January 14, 2013 (Sam)
The utility of accouterments such as shirt collars, cufflinks, and neckties has always puzzled me. They exist to help us look nice, but they don’t actually make any significant different in our performance. You can put a stuffed animal in a thousand dollar suit and that doesn’t make him a hard worker. This principle also holds true when studying the role of security guards in Kenya. They are stationed to provide a sense of security and professionalism, but like a useless piece of cloth tied around a neck, they seem to make no actual difference.
While posted at the entrance of every supermarket, bank, mall, post office, gift shop, and hospital in Kenya, I have never actually seen one of these stalwart defenders of our security prevent a single crime or thwart a single attempt to smuggle contraband into the grocery store.

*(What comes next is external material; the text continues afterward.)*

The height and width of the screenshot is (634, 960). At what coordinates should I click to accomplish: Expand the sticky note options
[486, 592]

They are simply there, it seems, to provide us with a false sense of security.
One of our first interactions with these “security” guards was one of them trying to extort a bribe from Christina and I for sitting outside a restaurant without purchasing anything from inside. Another time, I watched a parking lot security guard actually accept a bribe from a matatu conductor in exchange for allowing him to avoid a busy intersection. These protectors of peace seem to be doing anything and everything except actually providing security. I have seen other guards filling car tires at gas stations, pushing shopping carts at supermarkets, handing out coupons at electronics stores, helping fill out deposit slips at banks, and most reassuringly of all, napping in the grass outside their posts in the middle of the day.

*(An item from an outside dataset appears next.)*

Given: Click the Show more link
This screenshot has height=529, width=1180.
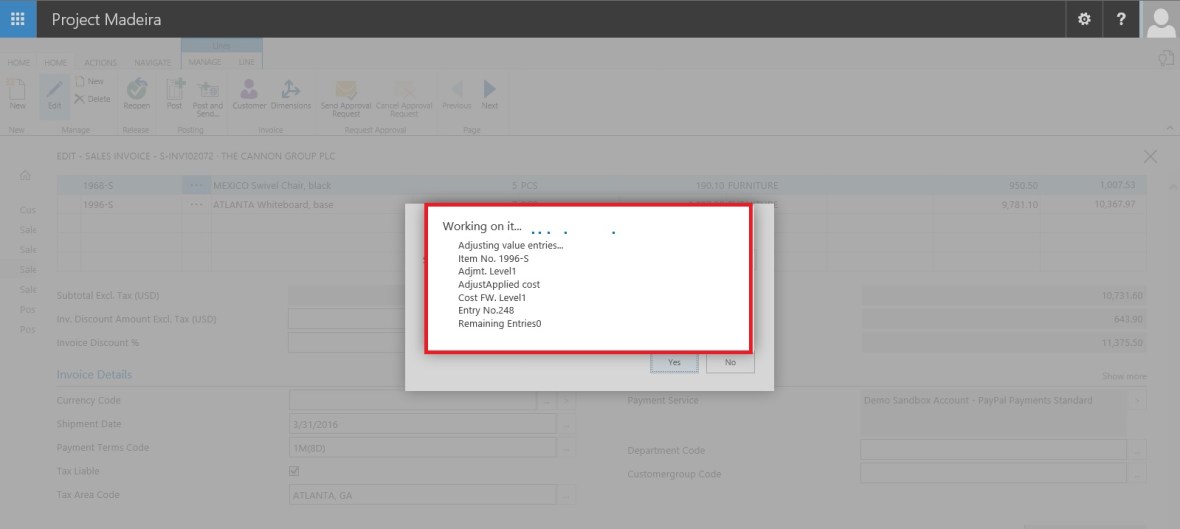Looking at the screenshot, I should point(1124,376).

I usually carry a pocket knife with me, but when passing through security checkpoints, no matter how many times the scanner wand beeps, most security guards will insist that it must be my metallic cellphone causing the disturbance, and wave me right past them without a second thought.
Thankfully, amidst these otherwise unsettling images, there is one reassurance that I can take great comfort in, and that is the deadly resistance weapons that many of these guards wield. Today, I saw a particularly intimidating guard pacing rigidly back and forth in front of a gas station brandishing a broken timing belt in his brawny fist. I know that were a petrol thief to show up, he would properly beat the perpetrator at a consistent 3000 revolutions per minute.